Exercise details - Every line from the one bearing "Select the npx create-react-app command text" through the last line of the records below is to be output exactly, and no other line; leave out the pictures.

Data supplied -
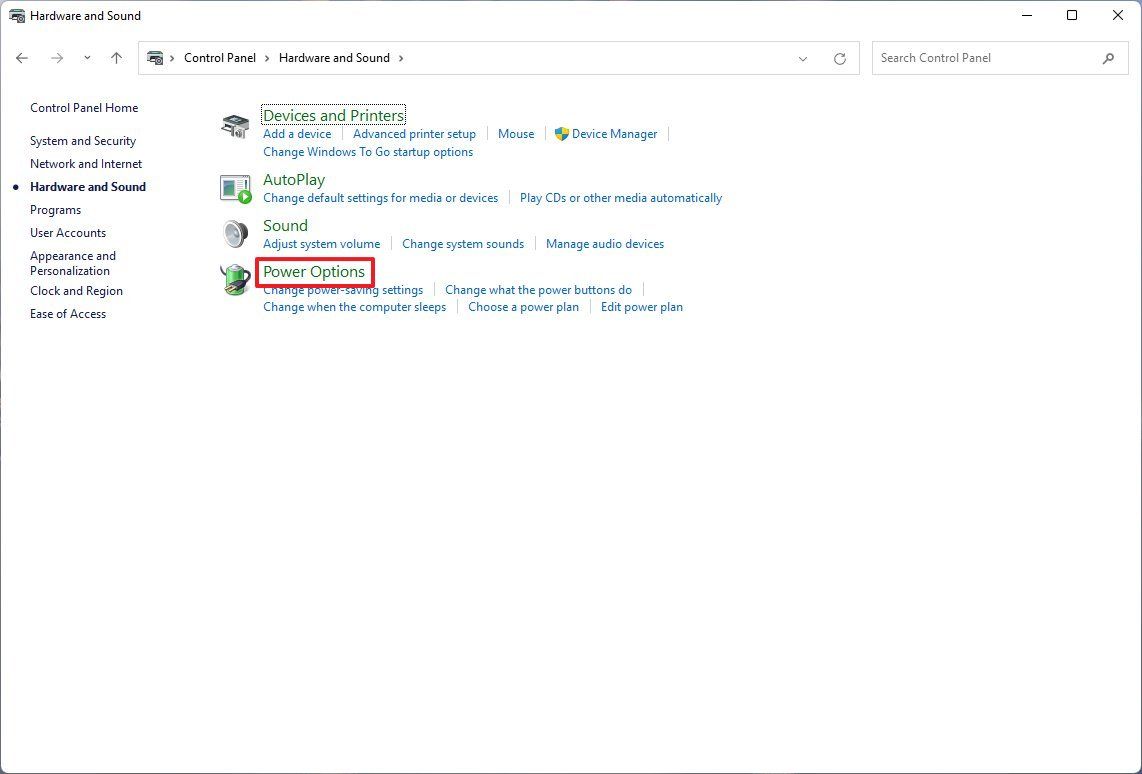Open the AutoPlay category icon
Viewport: 1142px width, 774px height.
pyautogui.click(x=235, y=189)

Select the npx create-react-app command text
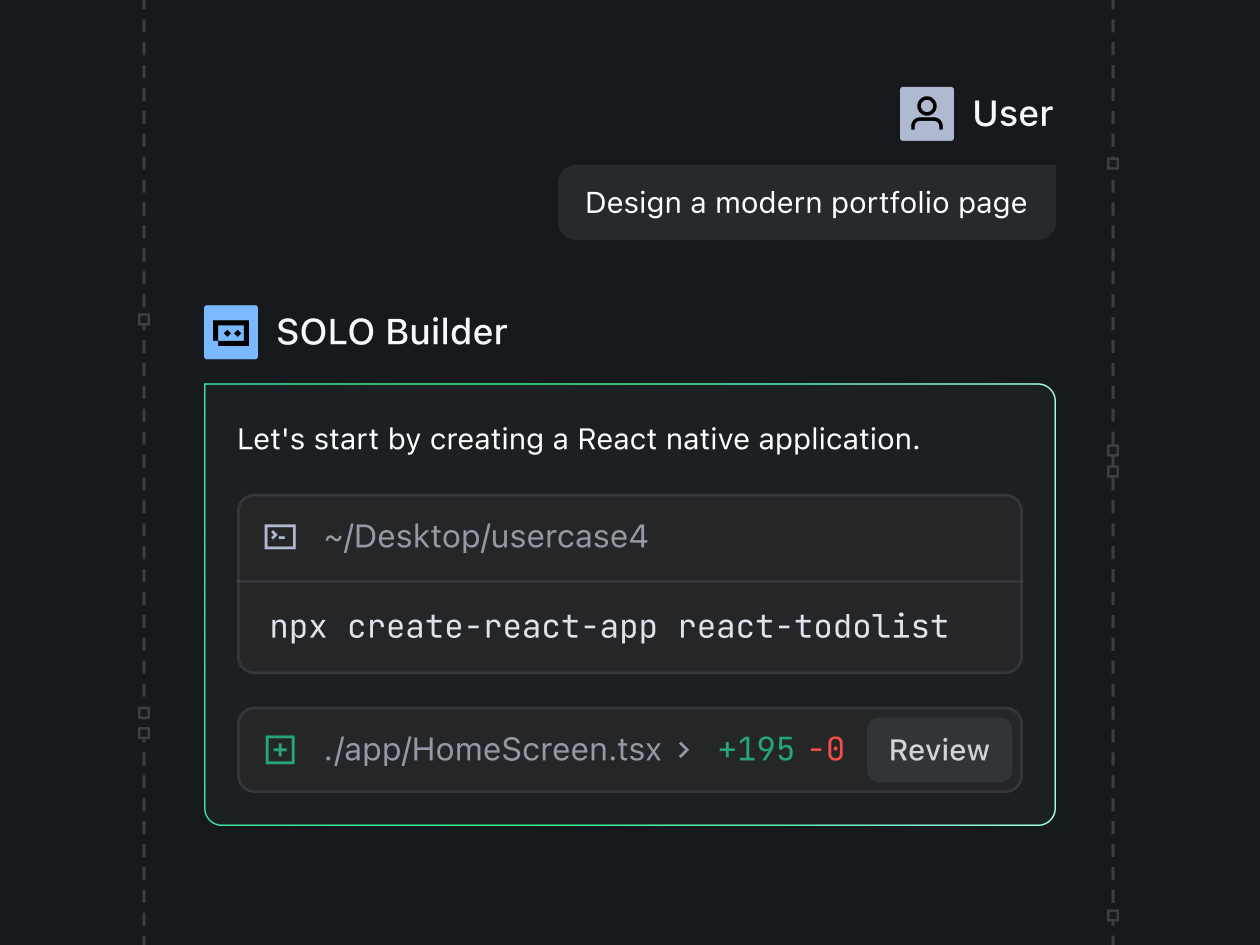609,627
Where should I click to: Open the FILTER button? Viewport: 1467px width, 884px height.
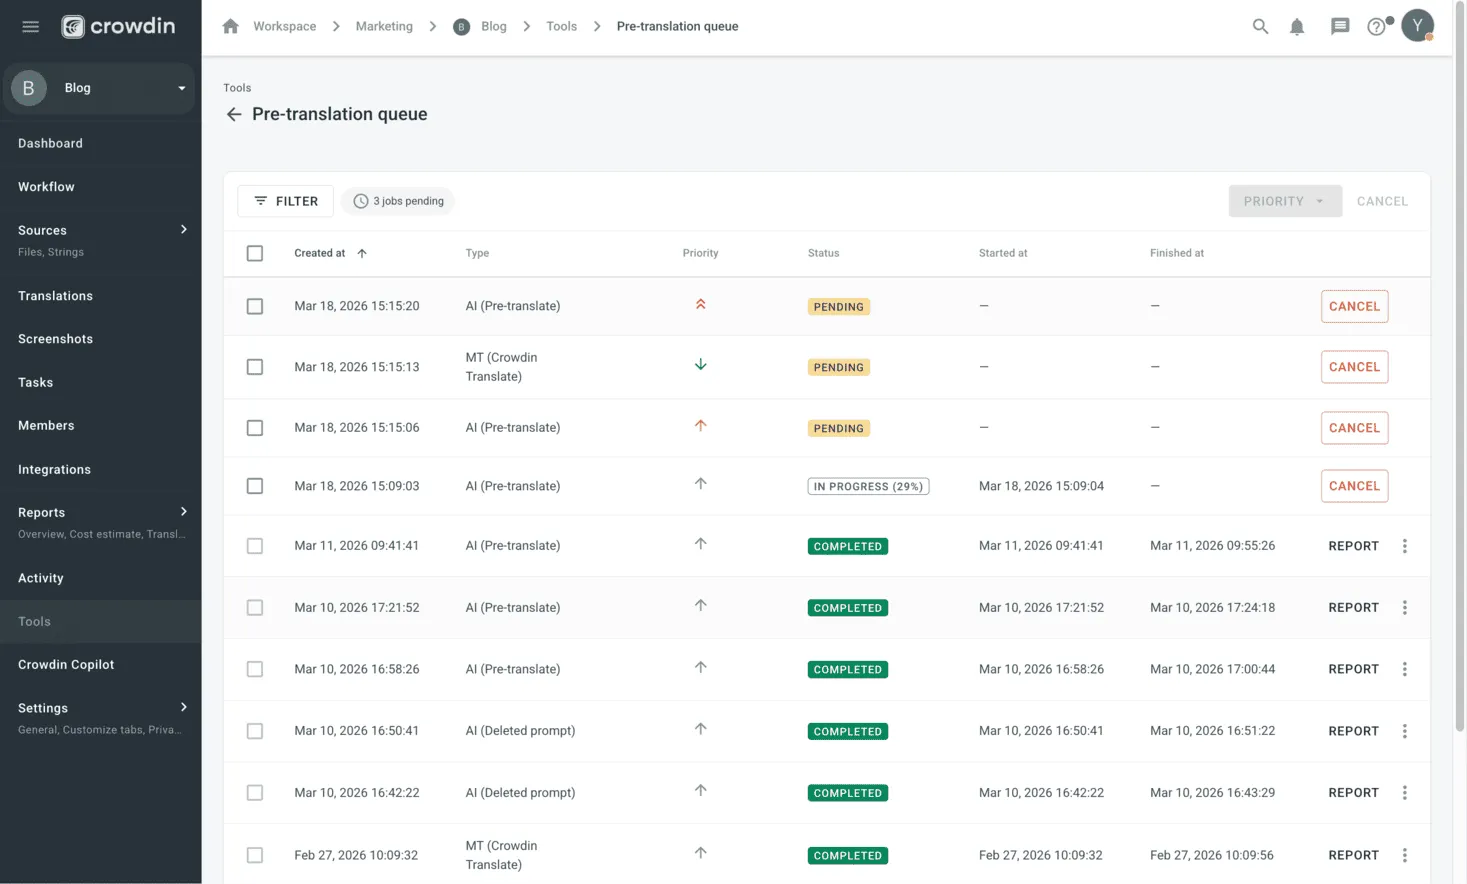click(x=285, y=201)
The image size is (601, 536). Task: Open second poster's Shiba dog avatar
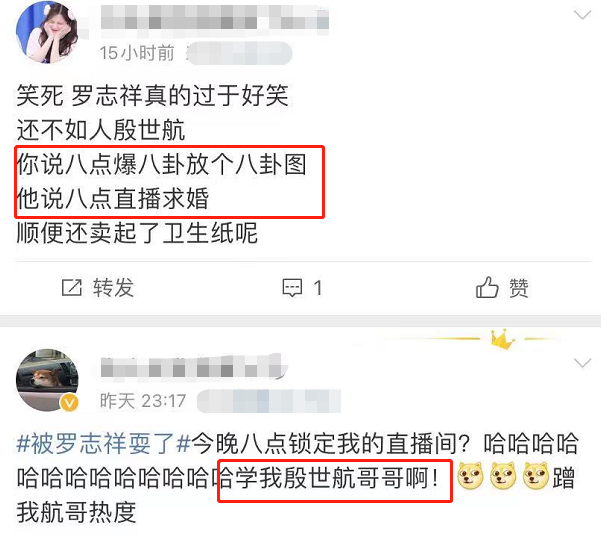(47, 380)
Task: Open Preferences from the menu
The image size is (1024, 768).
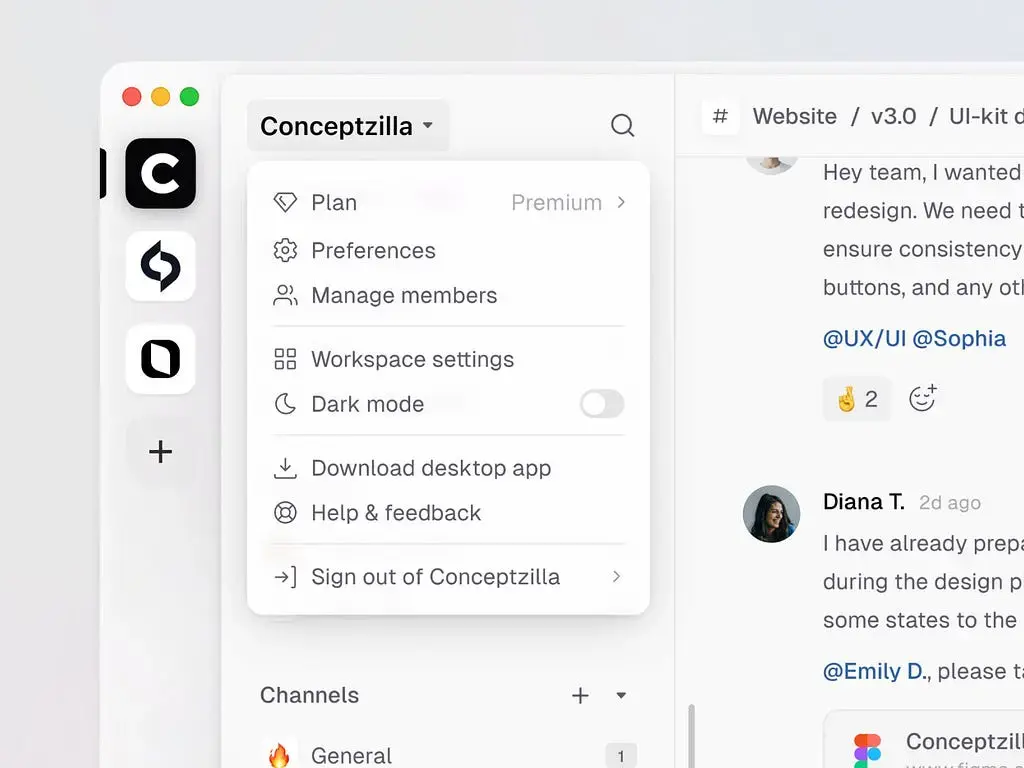Action: coord(373,250)
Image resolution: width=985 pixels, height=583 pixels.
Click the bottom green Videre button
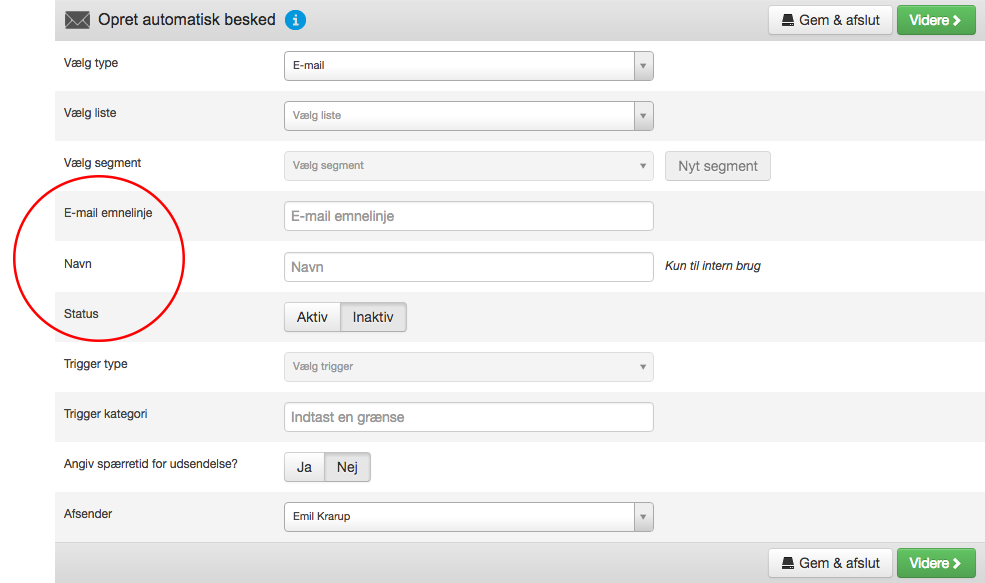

Result of this task -
Select the npx create-react-app command text
609,627
Where should I click to: Open the FILTER button? Viewport: 1467px width, 884px height.
click(x=285, y=201)
The image size is (601, 536). Task: Open second poster's Shiba dog avatar
(47, 380)
Task: Open Preferences from the menu
The image size is (1024, 768).
Action: coord(373,250)
Image resolution: width=985 pixels, height=583 pixels.
Click the bottom green Videre button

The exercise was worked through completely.